Adam Chapman, head of public law at Kingsley Napley and a former senior government lawyer, said: "The court clearly, very strongly didn't like the prospect of a government minister overruling a decision of a court, which is the effect of the veto in this circumstance."
He continued: "It regards that as clashing with two constitutional principles, and something unique in English law."
So the judges came out against the veto. This feels like something of a moment: the Supreme Court has flexed its muscles and won.
This will have immediate effects. A veto was used to keep information on the HS2 high-speed rail link a secret. A court case on that has been stayed while the judge waited for the Evans verdict.

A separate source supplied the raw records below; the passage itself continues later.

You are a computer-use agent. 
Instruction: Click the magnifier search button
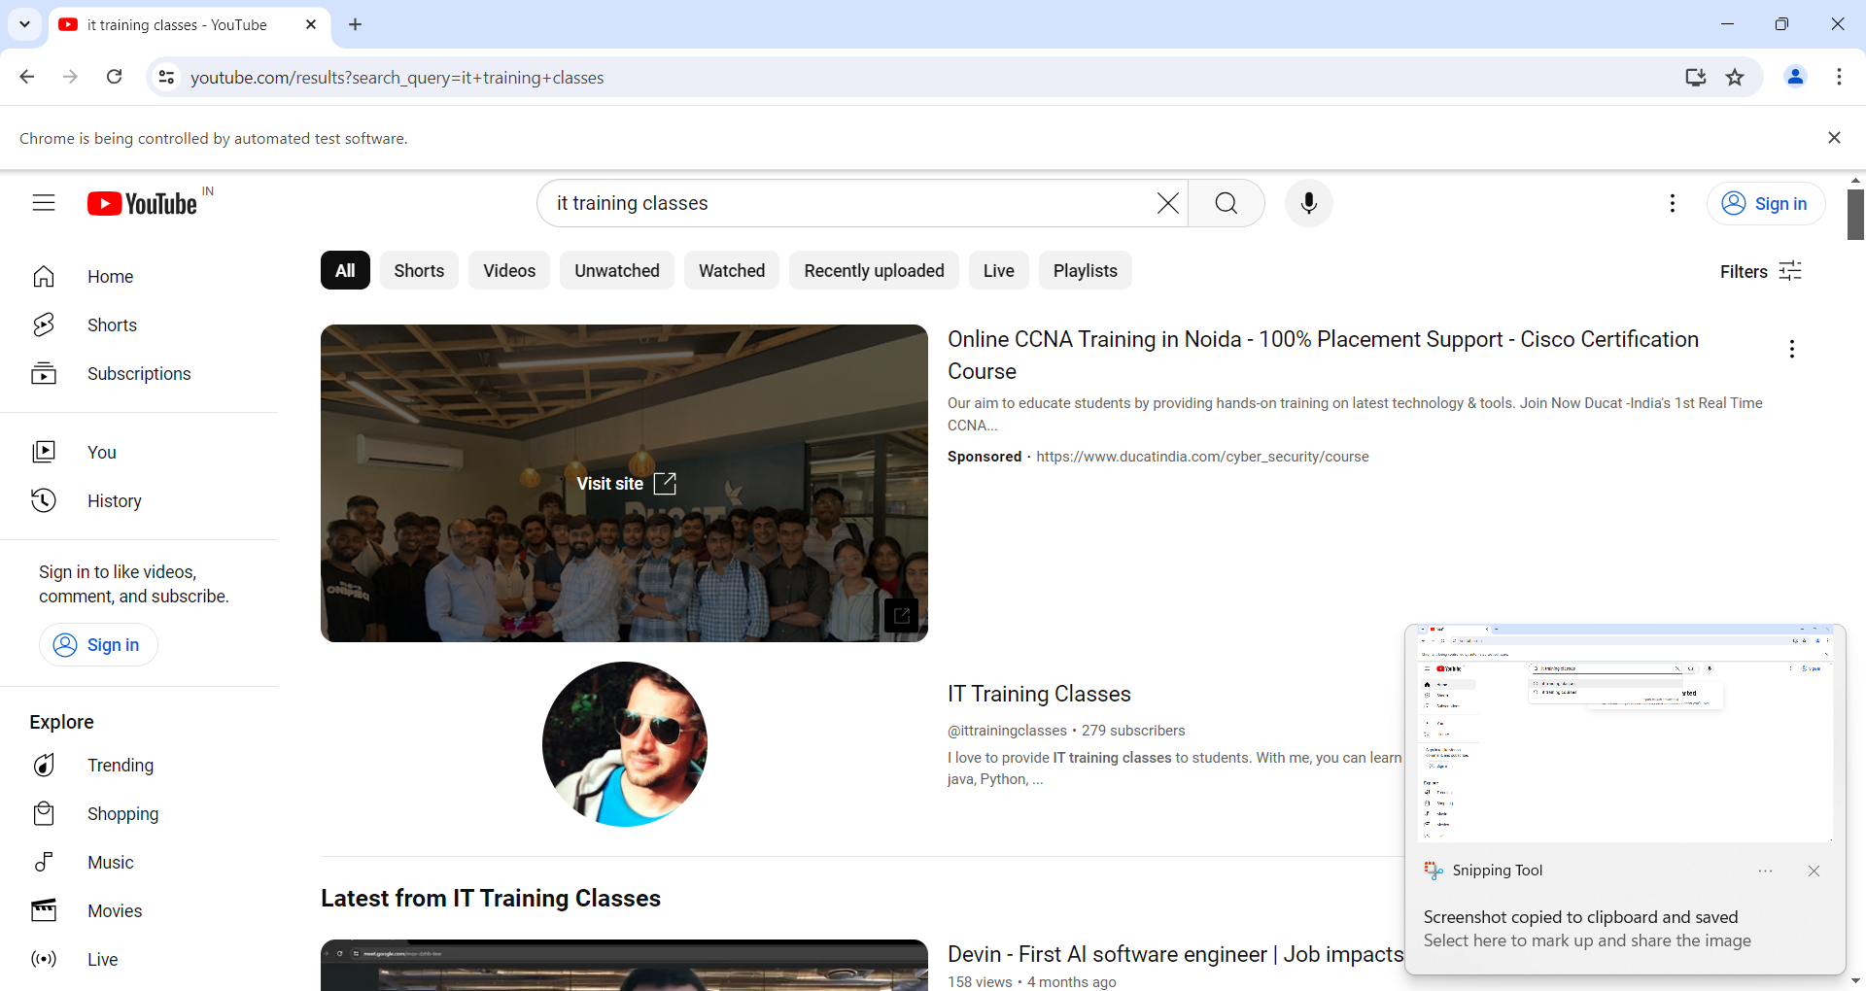click(1226, 203)
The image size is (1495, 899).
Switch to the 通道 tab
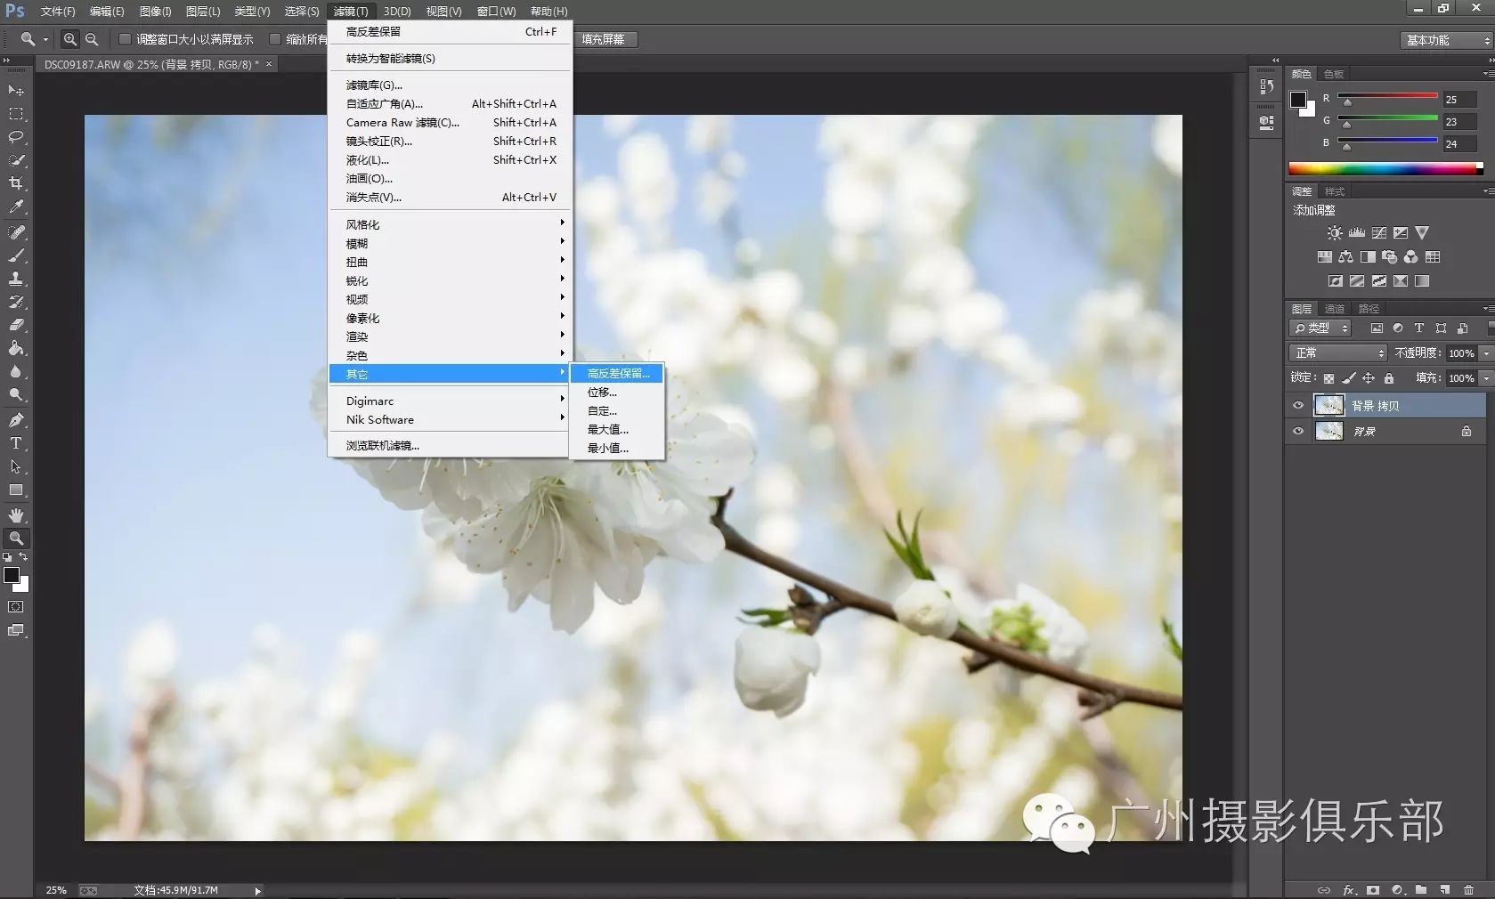[1334, 309]
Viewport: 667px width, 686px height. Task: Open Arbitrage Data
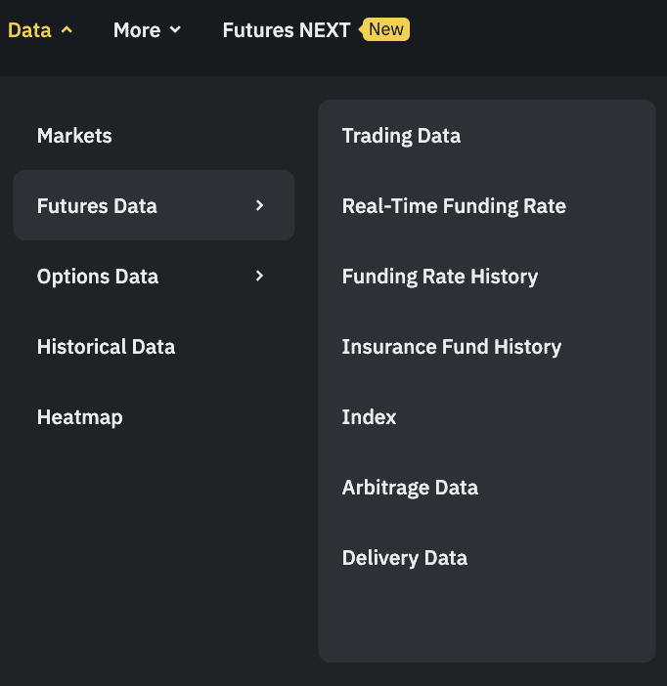click(410, 488)
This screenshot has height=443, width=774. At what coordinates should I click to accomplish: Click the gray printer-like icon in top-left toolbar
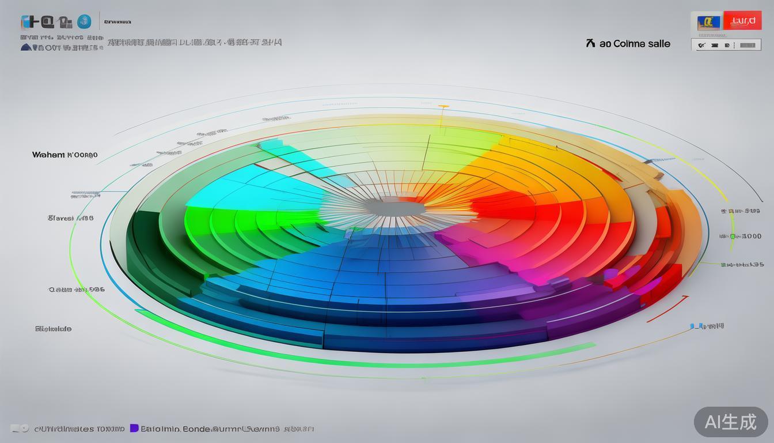(x=66, y=22)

I expect activists will rerequest the Iraq war documents, too.
Changing the law
According to the Supreme Court, it might be possible to reintroduce the veto if the Act were to be clearer about when it could and could not be used.
Mr Chapman said that the judges' problem with the veto was that "the provision in the FoI Act was not explicit enough".
David Cameron, implied he might do that. He said: "If the legislation does not make Parliament's intentions for the veto clear enough, then we will need to make it clearer."
Indeed, one senior civil service lawyer told me that any such clarification might be used as an opportunity to make it easier for officials to refuse requests on other grounds.
In their words, they might try to "sort out a few other things while the patient is on the table". That would almost certainly mean that requests would need to be smaller and less complicated.
The Supreme Court decision has certainly alarmed senior civil servants, who see it as the latest in a string of incursions by judges into transparency law.
Many senior officials in Whitehall are already openly hostile to the Act. The Cabinet Office, in particular, is openly opposed to it. It routinely refuses to comply with the law and its officials offer advice to other departments on how to follow suit.
To play the king
As if that were not enough grand ramifications for one arcane judicial decision, the documents will open up the issue of Prince Charles's role.
It is worth being clear about what the judges have ordered should be released. An earlier ruling from 2012 set out that Mr Evans should only get so-called "advocacy correspondence". That is to say, when the Prince was not just expressing a view, but advocating specific policies.
This is because, the judges ruled, it will "be likely to concern matters which affect either or both of public policy and the public purse".
The judges continued that they did not want the disclosure of "purely social or personal correspondence" nor "correspondence within the established constitutional convention that the heir to the throne is to be instructed in the business of government".
The documents could have some fairly important examples of lobbying in them. Dominic Grieve, the former attorney general, said the documents might mean "he forfeits his position of political neutrality as heir to the throne". Keep an eye on that.
There will, however, be no further releases. Since the Evans case started, the Prince's correspondence - all of it - has since been granted exemption from the Act.
That's why it matters so much. Not only has Rob Evans punched a hole in the ability of officials to keep public data from the public, he may be about to give us one of the few unguarded sights we will get of the man who might one day be our King.